Yanbu National Petrochemical Company (Yansab) شركة ينبع الوطنية للبتروكيماويات
- Type: Joint stock
- ISIN: SA000A0HNF36
- Industry: Petrochemical
- Founded: February 11, 2006; 20 years ago
- Headquarters: 23°58′57″N 38°15′45″E﻿ / ﻿23.98250°N 38.26250°E, Yanbu, Saudi Arabia
- Key people: Faisal Al Suwailem (Chairman) Mohammed Bazaid (CEO)
- Products: Ethylene, Propylene, Mono Ethylene Glycol, Diethylene glycol, Ethylene glycol, Polypropylene, Linear low-density polyethylene, High-density polyethylene, 1-Butene, 2-Butene, MTBE, Benzene
- Revenue: 1,653,435,000 Saudi riyal (2019)
- Total assets: 18,070,407,000 Saudi riyal (2019)
- Website: http://www.yansab.com.sa

= Yanbu National Petrochemical Company =

Saudi Arabian company

Yansab is a SABIC, affiliate company in Saudi Arabia, and is the largest SABIC petrochemical complex.
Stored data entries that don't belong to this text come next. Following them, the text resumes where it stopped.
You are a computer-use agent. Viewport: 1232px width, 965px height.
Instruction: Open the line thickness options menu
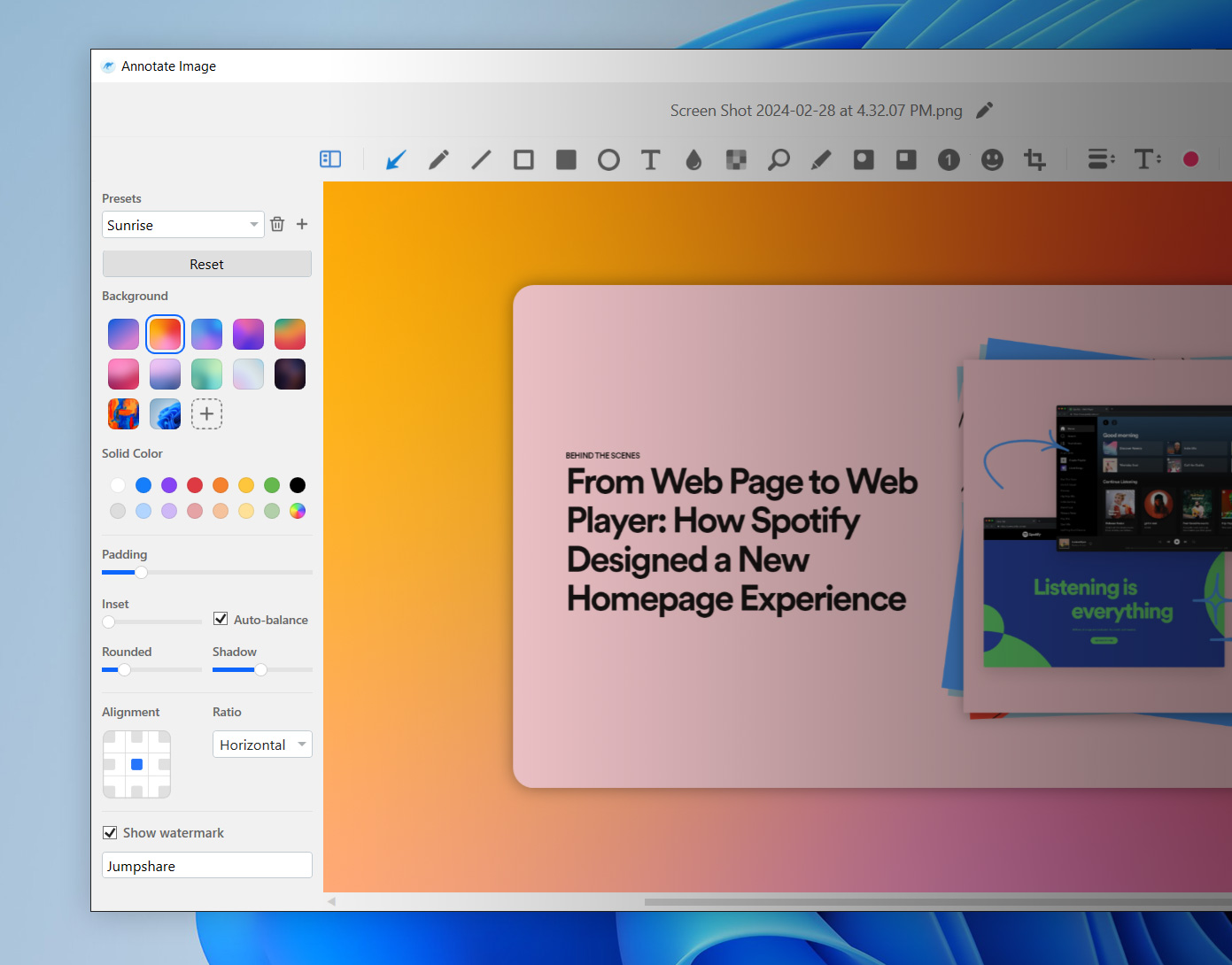1100,160
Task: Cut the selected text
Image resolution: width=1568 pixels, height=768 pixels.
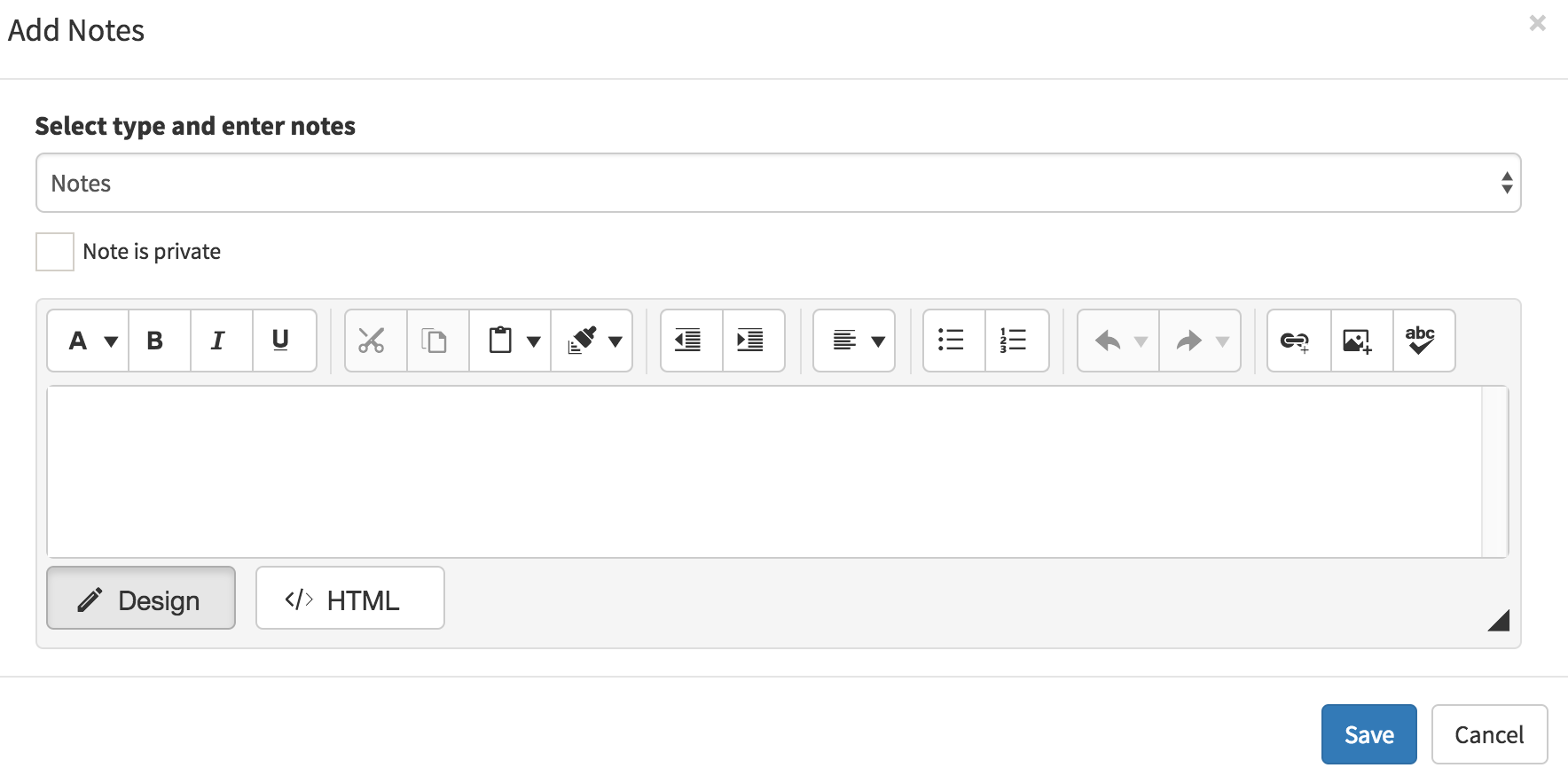Action: tap(373, 341)
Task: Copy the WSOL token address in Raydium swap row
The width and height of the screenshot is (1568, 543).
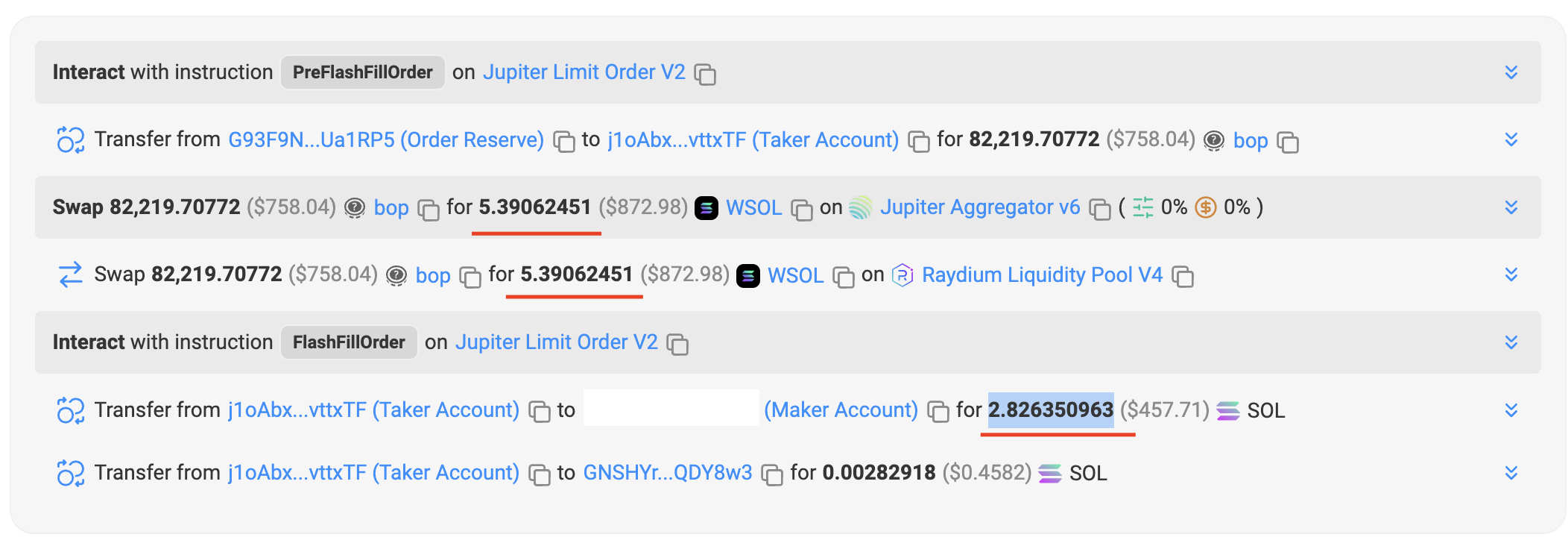Action: [x=843, y=277]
It will has an annual capacity exceeding 4 million metric tons (MT) of petrochemical products including: 1.3 million MT (metric-tons) of ethylene; 400,000 MT of propylene; 900,000 MT of polyethylene; 400,000 MT of polypropylene; 700,000 MT of ethylene glycol; 250,000 MT of benzene, xylene and toluene, and 100,000 MT of butene-1 and butene-2.

Yansab is expected to employ 1,500 people in phase I and phase II.

SABIC owns 55% of YANSAB capital. SABIC affiliates Ibn Rushd and Tayef hold 10% of Yansab capital. 35% of Yansab is public stocks.

Fluor Arabia is the main U&O contractor on the Yansab project.